A run of records:
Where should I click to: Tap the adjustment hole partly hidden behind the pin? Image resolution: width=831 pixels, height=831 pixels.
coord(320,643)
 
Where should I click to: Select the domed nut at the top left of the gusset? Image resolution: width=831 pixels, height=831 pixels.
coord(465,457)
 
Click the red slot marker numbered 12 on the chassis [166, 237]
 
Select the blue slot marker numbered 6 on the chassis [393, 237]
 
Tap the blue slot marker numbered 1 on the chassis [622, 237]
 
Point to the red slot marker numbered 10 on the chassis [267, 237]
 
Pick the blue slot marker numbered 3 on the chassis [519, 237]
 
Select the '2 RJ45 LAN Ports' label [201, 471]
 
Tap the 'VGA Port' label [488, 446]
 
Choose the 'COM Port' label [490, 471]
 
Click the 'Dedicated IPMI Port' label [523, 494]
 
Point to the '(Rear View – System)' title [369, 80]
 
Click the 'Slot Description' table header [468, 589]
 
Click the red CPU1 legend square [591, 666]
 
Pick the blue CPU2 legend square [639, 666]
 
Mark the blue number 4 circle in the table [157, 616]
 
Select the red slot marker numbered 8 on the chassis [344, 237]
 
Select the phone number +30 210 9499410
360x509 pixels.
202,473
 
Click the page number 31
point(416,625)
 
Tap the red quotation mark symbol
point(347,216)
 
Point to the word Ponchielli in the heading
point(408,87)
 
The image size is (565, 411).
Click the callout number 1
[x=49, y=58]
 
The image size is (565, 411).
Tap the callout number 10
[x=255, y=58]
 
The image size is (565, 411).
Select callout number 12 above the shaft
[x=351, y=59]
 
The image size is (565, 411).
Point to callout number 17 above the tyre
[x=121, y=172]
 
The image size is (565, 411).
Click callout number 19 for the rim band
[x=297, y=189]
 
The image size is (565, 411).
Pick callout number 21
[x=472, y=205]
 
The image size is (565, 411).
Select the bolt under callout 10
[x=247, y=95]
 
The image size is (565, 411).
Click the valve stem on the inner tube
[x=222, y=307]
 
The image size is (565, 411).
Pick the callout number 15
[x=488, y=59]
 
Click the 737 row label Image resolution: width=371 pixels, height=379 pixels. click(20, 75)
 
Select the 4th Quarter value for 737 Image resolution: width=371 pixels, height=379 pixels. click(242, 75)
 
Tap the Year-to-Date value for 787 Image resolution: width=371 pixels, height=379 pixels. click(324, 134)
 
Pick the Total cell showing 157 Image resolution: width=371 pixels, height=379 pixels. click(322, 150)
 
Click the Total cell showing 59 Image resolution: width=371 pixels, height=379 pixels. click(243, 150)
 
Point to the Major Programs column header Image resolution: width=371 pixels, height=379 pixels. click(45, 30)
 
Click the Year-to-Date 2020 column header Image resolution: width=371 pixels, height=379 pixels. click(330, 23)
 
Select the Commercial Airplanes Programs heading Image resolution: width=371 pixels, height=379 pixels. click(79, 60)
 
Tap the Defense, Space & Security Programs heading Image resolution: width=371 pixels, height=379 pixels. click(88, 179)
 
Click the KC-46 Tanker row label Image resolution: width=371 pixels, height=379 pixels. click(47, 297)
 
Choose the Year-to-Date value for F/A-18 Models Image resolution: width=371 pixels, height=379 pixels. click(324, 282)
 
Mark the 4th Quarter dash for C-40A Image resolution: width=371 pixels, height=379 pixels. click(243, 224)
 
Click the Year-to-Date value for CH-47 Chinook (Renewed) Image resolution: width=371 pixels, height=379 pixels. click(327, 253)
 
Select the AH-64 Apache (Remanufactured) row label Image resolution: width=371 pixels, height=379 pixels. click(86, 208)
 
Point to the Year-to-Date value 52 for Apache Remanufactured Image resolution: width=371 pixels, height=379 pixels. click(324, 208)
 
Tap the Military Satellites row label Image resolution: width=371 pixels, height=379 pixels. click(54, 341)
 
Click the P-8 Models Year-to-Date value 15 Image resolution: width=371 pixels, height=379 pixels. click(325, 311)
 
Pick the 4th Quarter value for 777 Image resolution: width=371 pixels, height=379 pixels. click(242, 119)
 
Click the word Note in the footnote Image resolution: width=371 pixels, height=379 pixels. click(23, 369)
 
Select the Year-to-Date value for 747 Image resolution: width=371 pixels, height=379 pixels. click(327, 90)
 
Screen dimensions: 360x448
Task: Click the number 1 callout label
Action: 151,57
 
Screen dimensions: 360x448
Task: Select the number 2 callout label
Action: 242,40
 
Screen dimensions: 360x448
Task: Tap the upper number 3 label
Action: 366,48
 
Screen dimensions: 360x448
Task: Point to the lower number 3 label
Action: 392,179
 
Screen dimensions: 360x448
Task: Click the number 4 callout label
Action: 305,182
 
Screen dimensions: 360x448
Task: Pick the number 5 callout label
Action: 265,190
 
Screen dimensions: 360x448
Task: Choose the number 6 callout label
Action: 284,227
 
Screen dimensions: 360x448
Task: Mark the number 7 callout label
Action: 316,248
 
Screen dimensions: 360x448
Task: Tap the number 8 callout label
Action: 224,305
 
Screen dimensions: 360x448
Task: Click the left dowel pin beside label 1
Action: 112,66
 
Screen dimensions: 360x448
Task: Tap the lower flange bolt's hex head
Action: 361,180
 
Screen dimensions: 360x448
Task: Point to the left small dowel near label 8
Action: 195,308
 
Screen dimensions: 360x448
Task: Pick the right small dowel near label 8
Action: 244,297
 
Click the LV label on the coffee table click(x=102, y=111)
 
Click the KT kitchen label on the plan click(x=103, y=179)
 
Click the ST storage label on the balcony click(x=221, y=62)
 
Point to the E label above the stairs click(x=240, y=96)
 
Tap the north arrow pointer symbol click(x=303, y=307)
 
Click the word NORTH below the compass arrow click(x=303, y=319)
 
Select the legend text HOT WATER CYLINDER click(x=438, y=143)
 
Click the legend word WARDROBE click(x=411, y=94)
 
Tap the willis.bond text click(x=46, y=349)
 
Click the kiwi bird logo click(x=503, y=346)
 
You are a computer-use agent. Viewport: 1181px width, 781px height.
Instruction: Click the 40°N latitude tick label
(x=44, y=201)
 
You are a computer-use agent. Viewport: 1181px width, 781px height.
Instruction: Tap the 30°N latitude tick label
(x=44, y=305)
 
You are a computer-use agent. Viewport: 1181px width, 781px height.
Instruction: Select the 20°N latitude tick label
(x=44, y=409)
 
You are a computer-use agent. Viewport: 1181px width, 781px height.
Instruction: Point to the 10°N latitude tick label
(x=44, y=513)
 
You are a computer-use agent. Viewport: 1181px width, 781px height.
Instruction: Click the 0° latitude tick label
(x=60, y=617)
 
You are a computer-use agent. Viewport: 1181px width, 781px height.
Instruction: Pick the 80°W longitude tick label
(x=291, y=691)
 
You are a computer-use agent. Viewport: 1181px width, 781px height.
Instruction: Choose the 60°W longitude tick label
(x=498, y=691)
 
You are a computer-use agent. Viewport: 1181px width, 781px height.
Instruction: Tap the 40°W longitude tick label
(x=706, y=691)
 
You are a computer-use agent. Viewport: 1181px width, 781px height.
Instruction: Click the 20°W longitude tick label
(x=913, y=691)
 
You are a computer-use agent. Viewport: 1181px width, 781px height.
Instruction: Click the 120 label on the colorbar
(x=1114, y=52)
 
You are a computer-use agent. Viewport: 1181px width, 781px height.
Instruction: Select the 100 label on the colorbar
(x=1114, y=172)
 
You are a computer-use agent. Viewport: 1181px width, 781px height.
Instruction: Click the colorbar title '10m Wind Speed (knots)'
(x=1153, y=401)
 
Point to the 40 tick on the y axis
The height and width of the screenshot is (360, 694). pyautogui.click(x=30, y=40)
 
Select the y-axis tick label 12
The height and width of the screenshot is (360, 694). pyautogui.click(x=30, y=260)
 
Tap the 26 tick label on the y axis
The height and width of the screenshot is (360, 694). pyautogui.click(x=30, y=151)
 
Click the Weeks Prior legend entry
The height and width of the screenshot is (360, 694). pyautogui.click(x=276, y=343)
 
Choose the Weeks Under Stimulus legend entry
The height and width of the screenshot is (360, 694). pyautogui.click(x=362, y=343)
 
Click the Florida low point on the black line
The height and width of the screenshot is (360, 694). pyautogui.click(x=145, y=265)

■ WHAT IS ASKED
Lay out the lines between the line containing "Click the 737" and the line containing "Select the AH-64", inclusive, as a numbered list with blank lines omitted.

■ WRITTEN SOLUTION
1. Click the 737 row label Image resolution: width=371 pixels, height=379 pixels. click(20, 75)
2. Select the 4th Quarter value for 737 Image resolution: width=371 pixels, height=379 pixels. click(242, 75)
3. Tap the Year-to-Date value for 787 Image resolution: width=371 pixels, height=379 pixels. click(324, 134)
4. Pick the Total cell showing 157 Image resolution: width=371 pixels, height=379 pixels. click(322, 150)
5. Click the Total cell showing 59 Image resolution: width=371 pixels, height=379 pixels. click(243, 150)
6. Point to the Major Programs column header Image resolution: width=371 pixels, height=379 pixels. click(45, 30)
7. Click the Year-to-Date 2020 column header Image resolution: width=371 pixels, height=379 pixels. click(330, 23)
8. Select the Commercial Airplanes Programs heading Image resolution: width=371 pixels, height=379 pixels. click(79, 60)
9. Tap the Defense, Space & Security Programs heading Image resolution: width=371 pixels, height=379 pixels. click(88, 179)
10. Click the KC-46 Tanker row label Image resolution: width=371 pixels, height=379 pixels. click(47, 297)
11. Choose the Year-to-Date value for F/A-18 Models Image resolution: width=371 pixels, height=379 pixels. click(324, 282)
12. Mark the 4th Quarter dash for C-40A Image resolution: width=371 pixels, height=379 pixels. click(243, 224)
13. Click the Year-to-Date value for CH-47 Chinook (Renewed) Image resolution: width=371 pixels, height=379 pixels. click(327, 253)
14. Select the AH-64 Apache (Remanufactured) row label Image resolution: width=371 pixels, height=379 pixels. click(86, 208)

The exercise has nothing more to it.